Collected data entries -
=== Section Start ===

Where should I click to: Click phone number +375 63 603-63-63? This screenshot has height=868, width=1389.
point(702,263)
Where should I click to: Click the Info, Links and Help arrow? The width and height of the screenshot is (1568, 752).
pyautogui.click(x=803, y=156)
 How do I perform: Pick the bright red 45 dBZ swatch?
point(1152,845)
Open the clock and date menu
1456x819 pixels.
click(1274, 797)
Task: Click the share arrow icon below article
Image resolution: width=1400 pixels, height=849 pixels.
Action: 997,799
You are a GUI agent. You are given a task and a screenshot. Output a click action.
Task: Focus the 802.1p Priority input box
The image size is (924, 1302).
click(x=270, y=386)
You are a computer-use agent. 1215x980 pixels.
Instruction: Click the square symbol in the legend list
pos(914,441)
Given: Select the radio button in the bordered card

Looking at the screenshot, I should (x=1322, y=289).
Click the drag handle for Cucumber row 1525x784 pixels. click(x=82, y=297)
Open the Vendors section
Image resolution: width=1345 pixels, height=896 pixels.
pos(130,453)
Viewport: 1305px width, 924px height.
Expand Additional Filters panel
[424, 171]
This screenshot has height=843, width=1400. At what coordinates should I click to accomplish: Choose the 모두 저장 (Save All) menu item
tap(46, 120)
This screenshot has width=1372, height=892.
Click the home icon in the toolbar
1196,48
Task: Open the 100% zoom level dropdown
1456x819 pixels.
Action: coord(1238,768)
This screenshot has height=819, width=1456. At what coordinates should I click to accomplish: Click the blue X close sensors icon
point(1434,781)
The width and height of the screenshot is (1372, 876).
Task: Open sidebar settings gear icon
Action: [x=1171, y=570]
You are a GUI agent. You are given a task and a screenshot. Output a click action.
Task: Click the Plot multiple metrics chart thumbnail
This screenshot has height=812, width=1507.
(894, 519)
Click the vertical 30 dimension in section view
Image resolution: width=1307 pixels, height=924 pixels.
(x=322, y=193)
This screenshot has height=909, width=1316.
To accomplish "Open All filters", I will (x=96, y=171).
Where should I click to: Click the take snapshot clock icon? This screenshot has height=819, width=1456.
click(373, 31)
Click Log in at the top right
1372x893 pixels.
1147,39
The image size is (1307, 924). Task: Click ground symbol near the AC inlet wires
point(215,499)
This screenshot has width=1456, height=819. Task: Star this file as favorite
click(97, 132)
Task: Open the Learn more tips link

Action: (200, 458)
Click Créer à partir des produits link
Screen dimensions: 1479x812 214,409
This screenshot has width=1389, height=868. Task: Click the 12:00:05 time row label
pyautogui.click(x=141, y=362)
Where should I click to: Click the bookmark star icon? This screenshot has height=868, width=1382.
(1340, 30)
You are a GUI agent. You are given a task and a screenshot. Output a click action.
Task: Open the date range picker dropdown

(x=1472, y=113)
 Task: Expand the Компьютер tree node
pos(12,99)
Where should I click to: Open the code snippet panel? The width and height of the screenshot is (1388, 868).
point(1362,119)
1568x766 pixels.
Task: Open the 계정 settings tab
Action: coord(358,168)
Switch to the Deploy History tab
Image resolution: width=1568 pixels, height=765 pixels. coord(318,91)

=== Section End ===

Lines from the top of the data above through the line with "Task: Click the Plot", both ends included: copy them exactly, nothing more.

RESPONSE BELOW -
Where should I click to: Click phone number +375 63 603-63-63? This screenshot has height=868, width=1389.
point(702,263)
Where should I click to: Click the Info, Links and Help arrow? The width and height of the screenshot is (1568, 752).
pyautogui.click(x=803, y=156)
 How do I perform: Pick the bright red 45 dBZ swatch?
point(1152,845)
Open the clock and date menu
1456x819 pixels.
click(1274, 797)
Task: Click the share arrow icon below article
Image resolution: width=1400 pixels, height=849 pixels.
Action: 997,799
You are a GUI agent. You are given a task and a screenshot. Output a click action.
Task: Focus the 802.1p Priority input box
The image size is (924, 1302).
click(x=270, y=386)
You are a computer-use agent. 1215x980 pixels.
Instruction: Click the square symbol in the legend list
pos(914,441)
Given: Select the radio button in the bordered card

Looking at the screenshot, I should (x=1322, y=289).
Click the drag handle for Cucumber row 1525x784 pixels. click(x=82, y=297)
Open the Vendors section
Image resolution: width=1345 pixels, height=896 pixels.
pos(130,453)
Viewport: 1305px width, 924px height.
Expand Additional Filters panel
[424, 171]
This screenshot has height=843, width=1400. At what coordinates should I click to accomplish: Choose the 모두 저장 (Save All) menu item
tap(46, 120)
This screenshot has width=1372, height=892.
Click the home icon in the toolbar
1196,48
Task: Open the 100% zoom level dropdown
1456x819 pixels.
Action: coord(1238,768)
This screenshot has height=819, width=1456. At what coordinates should I click to accomplish: Click the blue X close sensors icon
point(1434,781)
The width and height of the screenshot is (1372, 876).
Task: Open sidebar settings gear icon
Action: [x=1171, y=570]
You are a GUI agent. You are given a task and a screenshot. Output a click action.
Task: Click the Plot multiple metrics chart thumbnail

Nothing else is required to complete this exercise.